‘Don’t Get Lost’: Mais um belo capítulo na história dos Brian Jonestown Massacre

28 FEVEREIRO, 2017 -

A áurea da alma punk continua a pairar sobre a banda, nunca foram dados a grandes luxos, muito por culpa de Anton Newcombe. O frontman que transpira humildade e discrição – excepto nas patilhas – transportando-a genuinamente para a música que cria. Depois de se terem estreado em solo português no ano passado, os Brian Jonestown Massacre trazem-nos agora um disco capaz de reunir as mais variadas sonoridades da banda.

São catorze faixas de altos e baixos, umas ligadas à corrente e carregadas pela intensidade característica dos Brian Jonestown Massacre. Verdade é que já lá vão mais de duas décadas desde “Methodrone” e houve uma invariável evolução na sonoridade. Muito influenciada pelas experiências de Newcombe, mas também pelas entradas e saídas de vários membros ao longo de quase trinta anos. Anton Newcombe escolheu viver na sombra, libertando-se dos contratos com as grandes editoras. Mas isso não o impede de inscrever os Brian Jonestown Massacre na história, “Don’t Get Lost” é apenas mais um belo capítulo.
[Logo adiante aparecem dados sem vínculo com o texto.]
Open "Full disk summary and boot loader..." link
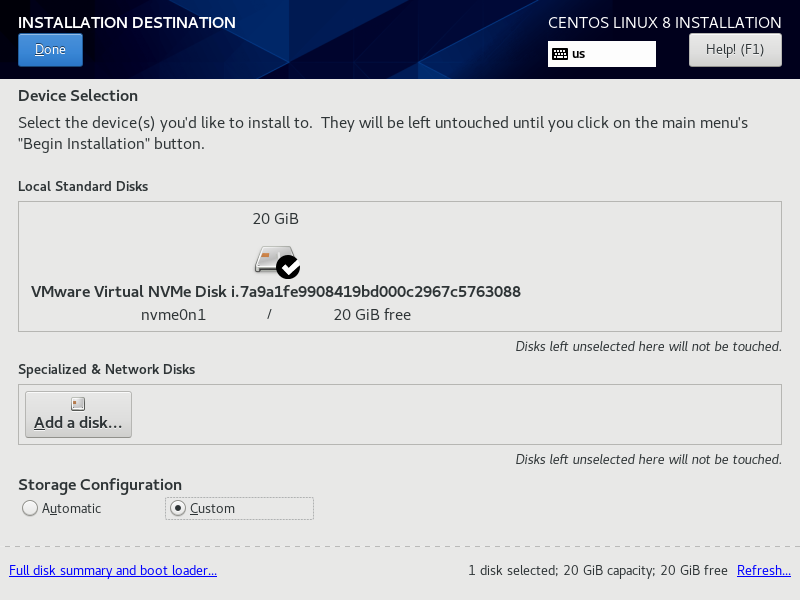The image size is (800, 600). click(113, 571)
A mudança de Newcombe para Berlim tem sido influência crucial na sonoridade da banda, principalmente, em “Aufheben” (2012) e “Musique de film imaginé” (2015). Neste álbum essas influências voltam bem definidas, algo que é bastante claro na primeira faixa “Open Minds Now Close”, onde o krautrock dá asas a uma viagem expanvia ao longo de oito minutos. Entre o psicadelismo e o garage mais vincados e característicos dos Brian Jonestown Massacre estão as canções “Fact 67”, “Dropping Bombs On The Sun” e “One Slow Breath”. A imagem de marca de Newcombe ao longo dos anos não se tem perdido, aguentando-se firmemente nos riffs repletos de reverbs e loops. “Melody’s Echo Chamber” é uma faixa cheia de mistério e que se encaixaria perfeitamente numa qualquer banda sonora de um road movie. Já “Charmed I’m Sure” assume um lugar quase de interlúdio no álbum, uma vez que se trata de uma música curta e pouco volumosa.
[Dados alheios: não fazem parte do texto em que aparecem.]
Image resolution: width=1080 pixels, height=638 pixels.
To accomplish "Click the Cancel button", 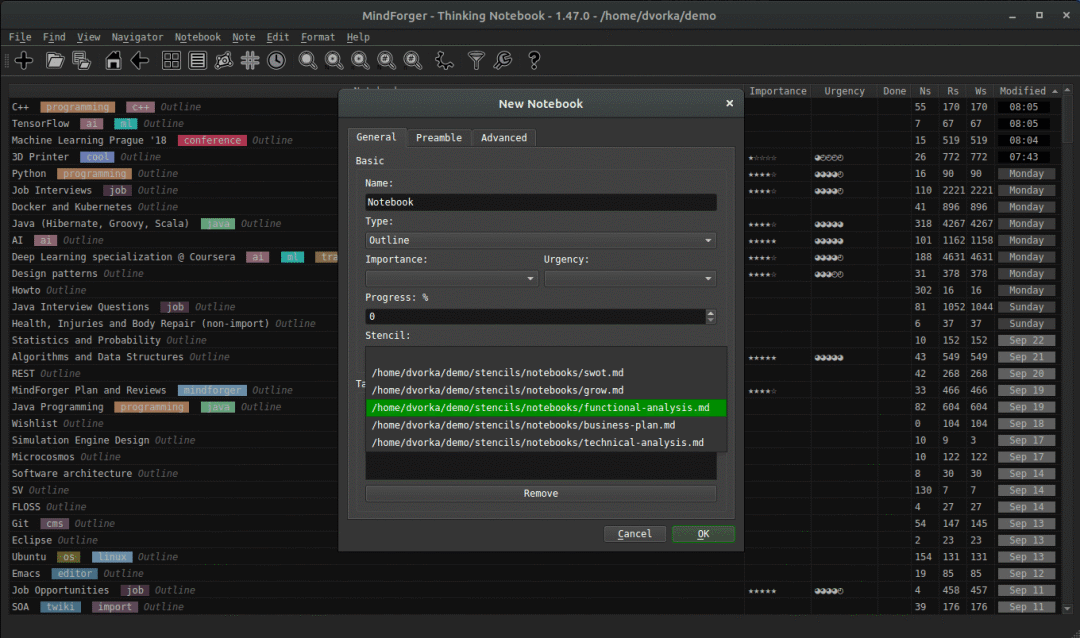I will point(635,534).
“Acid 2 Me Is No Worse Than War” é provavelmente o momento mais surpreendente deste álbum. Ao fim de onze faixas suportadas pelo rock e psicadelismo mais expansivo, damos por nós num qualquer club berlinense. Podia não resultar, mas por aqui se nota que o único compromisso de Newcombe é com a música, tendo liberdade para fazer o que lhe apetece. Para fechar, um regresso ao garage com nuances kraut em “Nothing New To Trash Like You”. Uma voz doce e alemã em “Ich Bin Klang” dá-nos a despedida.

Treze álbuns depois e continua tudo lá, estamos em 2017 mas para os Brian Jonestown Massacre os anos não passaram, apesar da frescura que apresentam nalgumas canções, a impressão digital de Newcombe continua intransponível. Não é de todo uma surpresa, tendo em conta que a banda californiana sempre nos habituou a belos trabalhos. “Don’t Get Lost” é como dissemos anteriormente, mais um belo capítulo na história dos Brian Jonestown Massacre.